▶ _Provided passage_:
=== Section Start ===

Waris Dirie: The Voice Against Female Genital Mutilation
The World Health Organization estimates that 100 to 140 million women and girls around the world have been subjected to female genital mutilation. This is often done without anaesthetic and under unhygienic conditions. One woman has made it her mission to outlaw this practice by raising public awareness and offering support to its victims. Her name is Waris Dirie, the founder of the Desert Flower Foundation. By Grace Chen.
AT THE TENDER AGE OF FIVE she was held down by her mother while a gypsy woman stitched closed her vaginal opening with thorns. Before this, one of her sisters bled to death after undergoing what was known to the community as a ‘rite of passage’. A six-year-old cousin also lost her life the same way, after succumbing to infection.
Describing the pain, the same little girl who survived the ordeal and who later became one of the world’s top fashion models and human rights activists against female genital mutilation (FGM), recalls, ‘It’s like someone is slicing through the meat of your thigh or cutting off your arm, except this is the most sensitive part of your body.’
On the Desert Flower Foundation website, Waris is frank in describing the procedure as a destructive operation and a means to subjugate women by inhibiting their sexual feelings. Contrary to popular belief, FGM is practiced not only in Africa but also in the Middle East and Southeast Asia—in various degrees of severity. Waris, who is now an Austrian citizen, is quick to point out that this is not only an issue for women, but for men as well. ‘As the mother of two boys, I feel we have to teach men early. Every education begins with Mama. We have to rethink what we teach our sons. That’s the most important thing,’ she said in 2010 during an interview with Harper’s Bazaar.

=== Section End ===

▶ _Source material_:

=== Section Start ===

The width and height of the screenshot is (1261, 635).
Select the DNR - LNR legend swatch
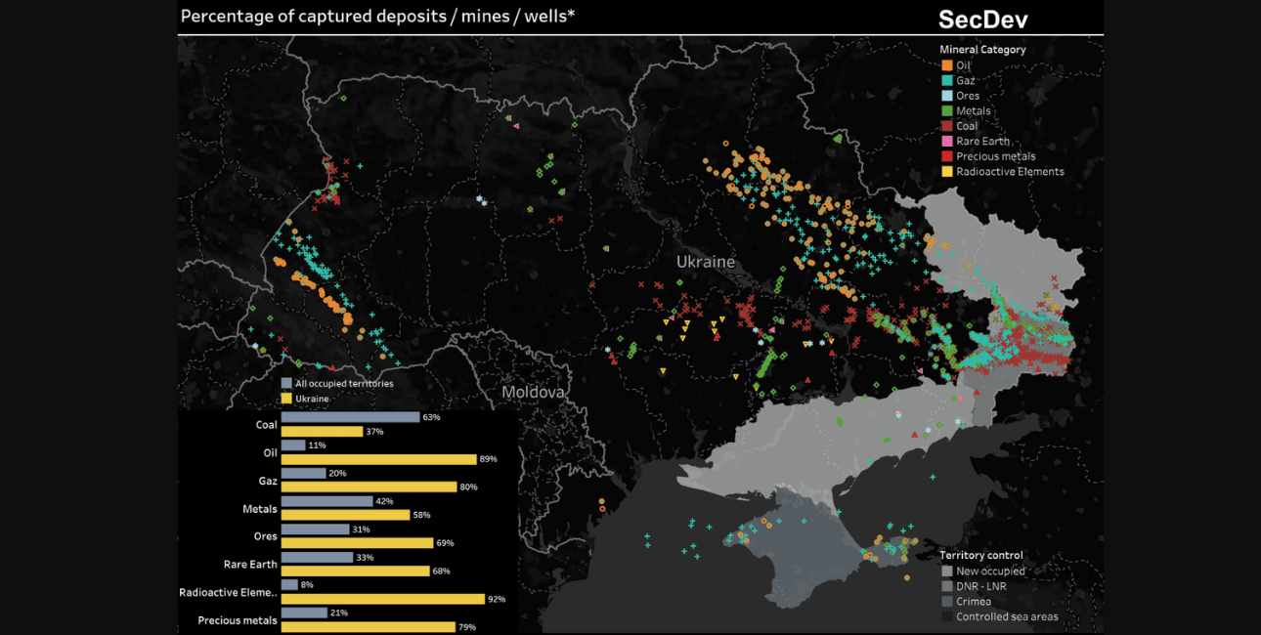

=== Section End ===

▶ _Work task A_: Reproduce the article on Waris Dirie word for word, starting with "AT THE TENDER" and going on through "succumbing to infection.".
▶ _Work task B_: According to the article on Waris Dirie, what country's citizenship does she now hold?
Rely only on the article on Waris Dirie.

▶ _Exercise solution A_:
AT THE TENDER AGE OF FIVE she was held down by her mother while a gypsy woman stitched closed her vaginal opening with thorns. Before this, one of her sisters bled to death after undergoing what was known to the community as a ‘rite of passage’. A six-year-old cousin also lost her life the same way, after succumbing to infection.

▶ _Exercise solution B_: Austrian citizenship.